What Would a Humanist Do? Bolster the Bubble or Pop It?

Photo by visuals on Unsplash

Today we bring you our latest installment of “What Would a Humanist Do?”—offering multiple AHA staff opinions on reader questions. Because while humanists are committed to being good without a god, sometimes they need a little advice on how to pull it off.


Q: I have kids in high school and middle school. We’re part of a group of families that was carefully “bubbling” socially before we all spent a week in a huge house on a quiet beach where we cooked communal meals, swam in the sea, laughed a lot, and never interacted with anyone else or got in our cars until the day we left. It was awesome. Now that we’re back, the bubble has expanded as one would expect, but some parents seem to have a more casual idea of mask wearing and social distancing than others.

Several families belong to a neighborhood pool that, while implementing some coronavirus measures, is still open where kids are splashing around with no real distance enforced (and if you haven’t been to a pool with kids recently, let me remind you they get exuberant in water, which means lots of screaming and yelling; everything is airborne). Moreover, some kids have started sports practices—apparently with social distancing measures in place (but we’ve seen how well that’s worked with professional teams).

Last week a few people showed symptoms of a cold or sinus infection (I had the latter from all the swimming) and one boy got sick with a high fever. A number of us got tested and reported to the group when the tests came back “not detected.” Today, before his nasal swab test results were in, the boy who’d had a fever a week ago showed up at the outdoor card game the boys have going on in front of the local school. I dropped my son off to find all of them with their masks around their chins.
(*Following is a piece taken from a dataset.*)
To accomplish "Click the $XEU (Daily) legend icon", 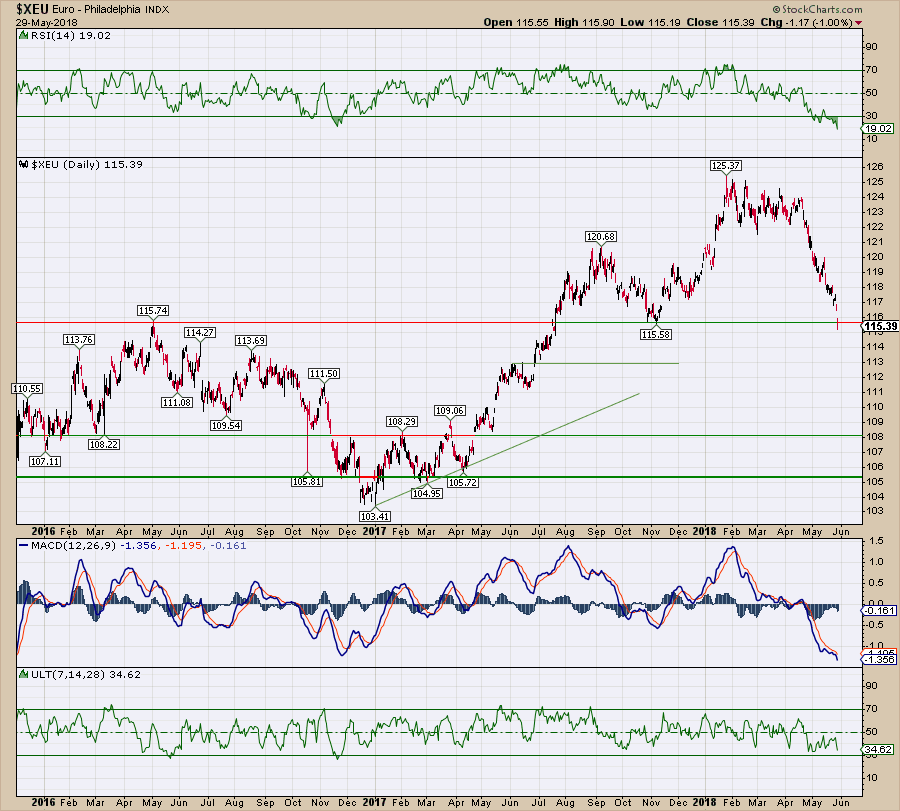I will tap(22, 164).
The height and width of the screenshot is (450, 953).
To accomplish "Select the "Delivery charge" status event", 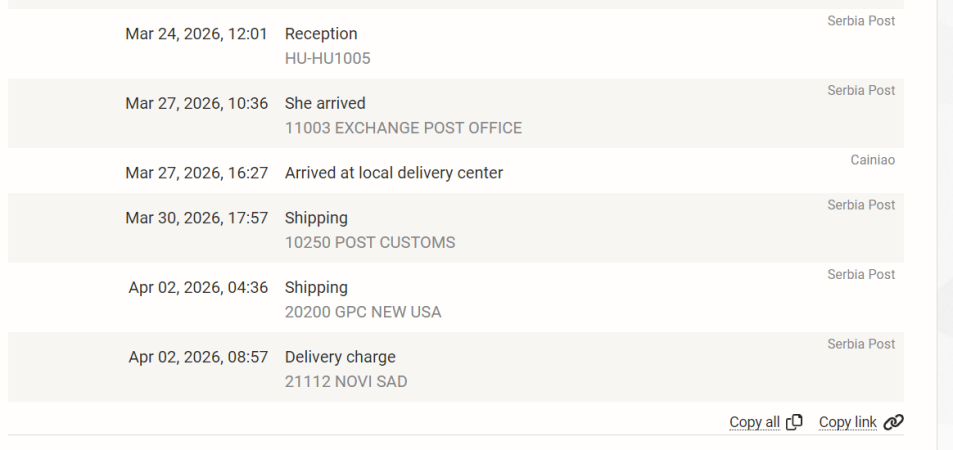I will point(340,357).
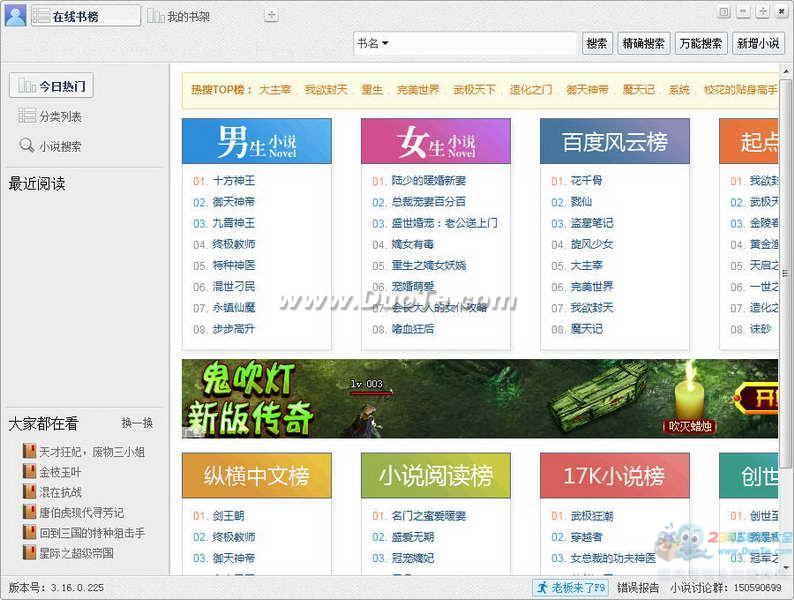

I get it. We’re all human and we stretch the boundaries sometimes. We want our kids to have fun and enjoy their friends, but I’m starting to wonder how to be a responsible parent and deal with parents who are friends in a time of pandemic. What would a humanist do?

 

A’s: The safety of your children is the top priority, not what other parents are doing. If you’re concerned with your relationship with other parents, make sure they know your concerns. Everyone is concerned with the health and safety of their children. Use that as common ground to start the conversation. Furthermore, the evidence is on your side. Cases are rising across the country because people started taking more risks with the re-openings.

Conversations with other parents about their children’s health and how they’re handling situations involving their children is hard. That shouldn’t stop you from having them during this pandemic. A key thing is keep these three priorities in mind: first, the health and safety of your children. Second, having these conversations may help protect other children in your neighborhood. Third, the most dangerous thing you can do is say nothing.

—Andrew Hulett, legal fellow

Navigating the complex world of socializing during a pandemic is hard enough for me as a childless person, so I can only imagine how complicated it can be when you start adding children and entire families to the mix.

Something that I suspect you already know: in the era of COVID-19, a social bubble will only work if everyone in that bubble is on precisely the same page and adheres to the exact same standards. For example, in order to attend a very small outdoor gathering on the Fourth of July, a group of six of my friends all agreed to get tested and then strictly quarantine up through our gathering time. We felt confident in our plan (albeit still slightly uneasy; such are the times we live in) because we all trusted each other to not take any risks that would expose the group.

There are levels to your situation, I suppose. We must expect and demand that adults make the safest choices at all times, but we can only hope that children are put into the least risky situations possible. Realistically, there is little you can do to prompt kids to act responsibly at a pool or a sports practice. But when a child is clearly ill (with coronavirus symptoms, no less!), parents have an overwhelming responsibility to keep that child sequestered until absolutely certain what the cause is. We have Netflix and Nintendo Switch for a reason.

It sounds like you’re on a friendly level with the parents of the boy who had a fever. I’d recommend having a constructive conversation with them about why you found their lax quarantine measures concerning. It’s entirely possible they saw the fever go away and reverted back to pre-pandemic ways of operating, thinking, “The symptoms are gone so we’re in the clear.”

We can drill safety measures into our kids but ultimately can only hope for the best from them. When it comes to their parents, you can and should hold them to a higher standard.

—Peter Bjork, web content manager, managing editor for TheHumanist.com

It’s interesting that as people get more comfortable in the “bubble,” they begin to take fewer precautions. It seems like members of your bubble are extending their relaxation of public health protections pretty broadly, potentially to someone’s detriment.

I’m sure you do a great job of reminding your kids to keep the masks on when in public, practice social distancing, and not cough on others. The challenge is: How do you get other kids within this bubble to do the same? Depending on how you established rules within the bubble with the other families, I would revisit that conversation with them in order to express how the partial relaxation from the other families makes you anxious and understandably nervous for your children. If they’re not receptive, or you see a continued negligence to the “rules” of the bubble, I’d pop it. It will sadly be less fun but safer. However, I’d be optimistic about broaching your concerns to the other families. It seems like you all came together because you recognized the hazards of the pandemic, and perhaps they’ll welcome readjusting priorities, knowing they’re minimizing their own risk of getting or spreading the virus.